Little information. One adult observed about 7 km from its nest site during nesting period (MAS).
Numbers And Trends
Total population of N. p. hudsonicus was estimated at 25,000–100,000 in 1993; no definitive information on trends (Rose and Scott 1994). Aerial surveys in South America yielded estimate of 25,000 for a continentwide wintering population (Morrison and Ross 1989a). International Shorebird Survey data during migration at Atlantic Coast stopovers indicated significant decline from 1972 to 1983 (small sample-size, possibly an anomaly; Howe et al. 1989); analysis of Maritimes Shorebird Survey data showed no significant upward or downward trend from 1974 to 1991 (Morrison et al. 1994a).
Breeding density varies with habitat.
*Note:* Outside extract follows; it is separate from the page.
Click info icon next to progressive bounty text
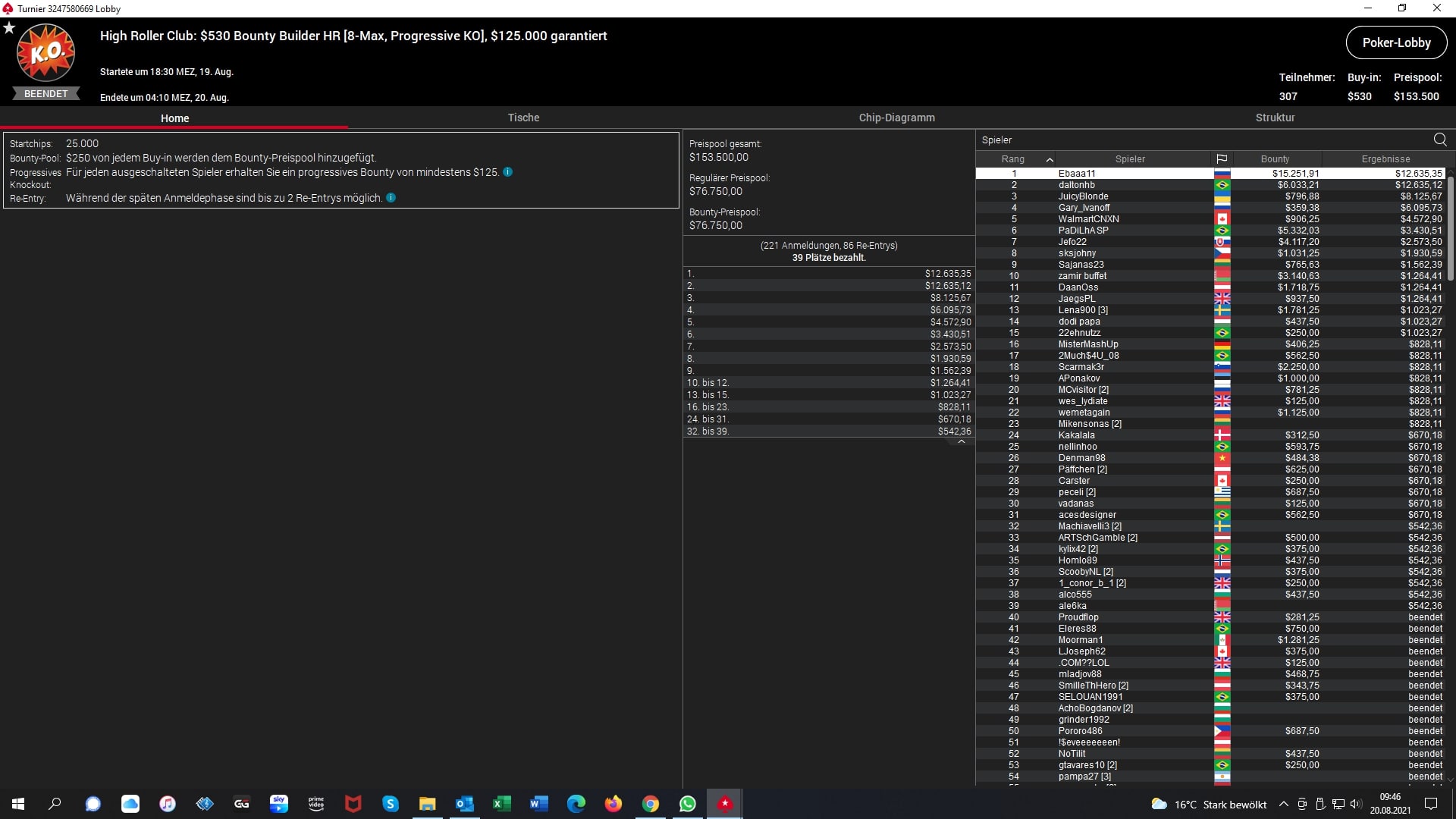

In North America, 0.005–0.11 pairs/ha; in Old World, 0.003 to about 0.3 pairs/ha. In Manitoba, 0.11 pairs/ha in hummocky taiga habitat, 0.036 and 0.028 pairs/ha in sedge tundra and heath tundra habitats, respectively (Skeel 1983). In se. Northwest Territories, density of 0.005 pairs/ha over 88 km2of variable habitat (60% of which is suitable for nesting Whimbrels; J. Obst pers. comm.); in Mackenzie River Delta, NWT, 0.015–0.05 pairs/ha in moderately wet sedge/low-centered polygon habitat (Dickson et al. 1989, Gratto-Trevor 1994). In w. Alaska, 0.010–0.016 pairs/ha in dwarf shrub habitats (B. McCaffery pers. comm.). On Shetland Is., U.K., 0.11–0.21 pairs/ha (Grant 1991a); on Faeroe Is., Denmark, about 0.3 pairs/ha (M. Richardson in Grant 1991a); in Finland, 0.003–0.011 pairs/ha (Pulliainen and Saari 1993).
Populations are probably regulated primarily by egg predation and chick mortality; possibly also by climatic factors influencing breeding and mortality.